In 2015, he spent some time up with Los Angeles but would be optioned down to the Salt Lake Bees on June 2.

===Baltimore Orioles===
On December 14, 2015, Marte signed a minor league contract with the Baltimore Orioles organization. He did not make the team out of spring training and was sent to the Triple-A Norfolk Tides to begin the 2016 season. In two games for Norfolk, Marte went 0-for-5.

===Philadelphia Phillies===
On April 18, 2016, Marte was traded to the Philadelphia Phillies in exchange for a player to be named later. In 10 appearances for the Triple-A Lehigh Valley IronPigs, he went 5-for-31 (.161) with one RBI and one walk. Marte was released by the Phillies organization on May 16.

===York Revolution===
On May 27, 2016, Marte signed with the York Revolution of the Atlantic League of Professional Baseball. In 34 appearances for York, Marte slashed .258/.319/.402 with five home runs, 14 RBI, and two stolen bases.

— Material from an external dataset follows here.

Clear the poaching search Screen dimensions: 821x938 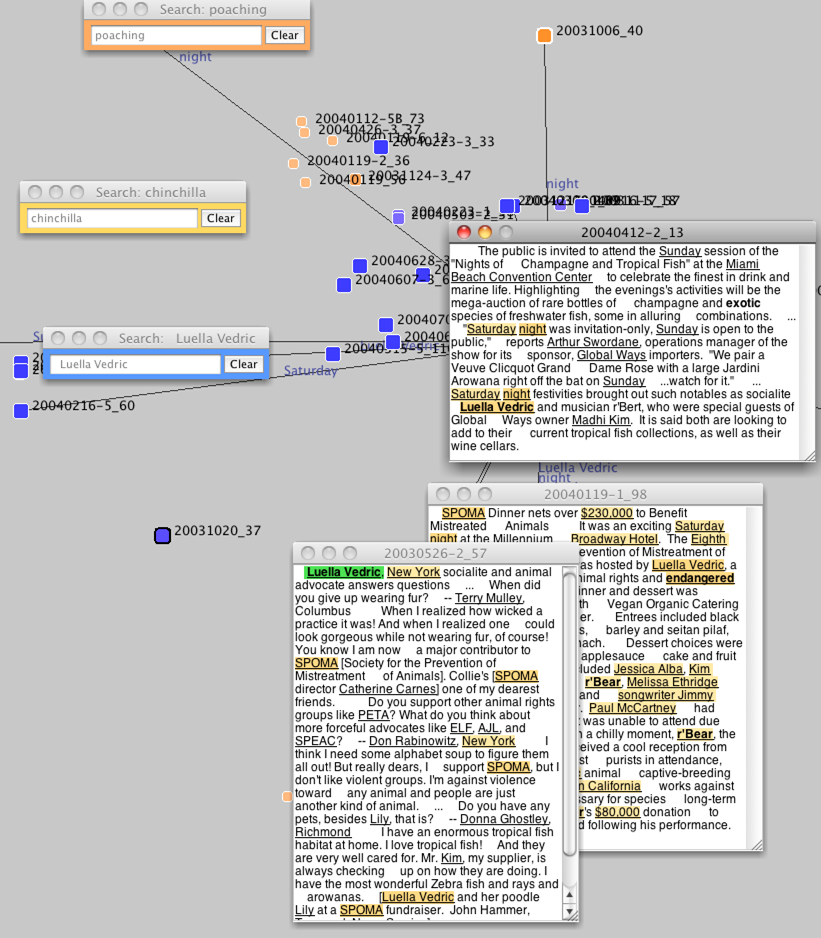point(284,35)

===Southern Maryland Blue Crabs===
On July 8, 2016, Marte was traded to the Southern Maryland Blue Crabs. In 58 appearances for Southern Maryland, Marte batted .220/.286/.430 with 10 home runs, 21 RBI, and seven stolen bases.

===Bravos de León===
On March 30, 2017, Marte signed with the Bravos de León of the Mexican League. In 44 games for León, he slashed .263/.345/.417 with six home runs, 25 RBI, and five stolen bases. Marte was released by the Bravos on May 23.

===New Jersey Jackals===
On April 11, 2019, Marte signed with the New Jersey Jackals of the Can-Am League. He posted a career year, batting .311/.388/.531 and leading the league in home runs (16), RBI (88), doubles (29), and extra-base hits (45). He helped lead the Jackals to the 2019 Can-Am League Championship Series, where they defeated the Sussex County Miners and won their first ever league crown. Marte was later named the 2019 Can-Am League Player of the Year.

Following the 2020 season, the Can-Am League merged into the Frontier League. Marte later signed a contract extension with the Jackals, but the 2020 season was canceled due to the COVID-19 pandemic.

Marte re-signed with the Jackals for the 2021 season. In 38 games, he slashed .281/.348/.493 with 7 home runs and 29 RBI.

===Pericos de Puebla===
On July 15, 2021, Marte's contract was purchased by the Pericos de Puebla of the Mexican League. He appeared in 18 games, slashing .275/.311/.507 with 4 home runs and 12 RBIs. Marte was released following the season on October 20.

===New Jersey Jackals (second stint)===
On March 10, 2022, Marte signed with the New Jersey Jackals of the Frontier League. In 83 games for the club, he batted .295/.354/.533 with 18 home runs, 82 RBI, and 10 stolen bases.

In 2023, Marte played in 94 games for the Jackals, hitting .311/.384/.548 with 21 home runs and 90 RBI. On October 12, 2023, Marte elected free agency.

===New York Boulders===
On April 20, 2024, Marte signed with the New York Boulders of the Frontier League. He played in only 1 game for the Boulders, going 2–for–4 with no home runs or RBI. Marte was released by the Boulders on May 11.

On May 7, 2025, Marte re-signed with the Boulders as a player/hitting coach. In 86 games he hit .261/.349/.361 with 6 home runs, 62 RBIs and 7 stolen bases.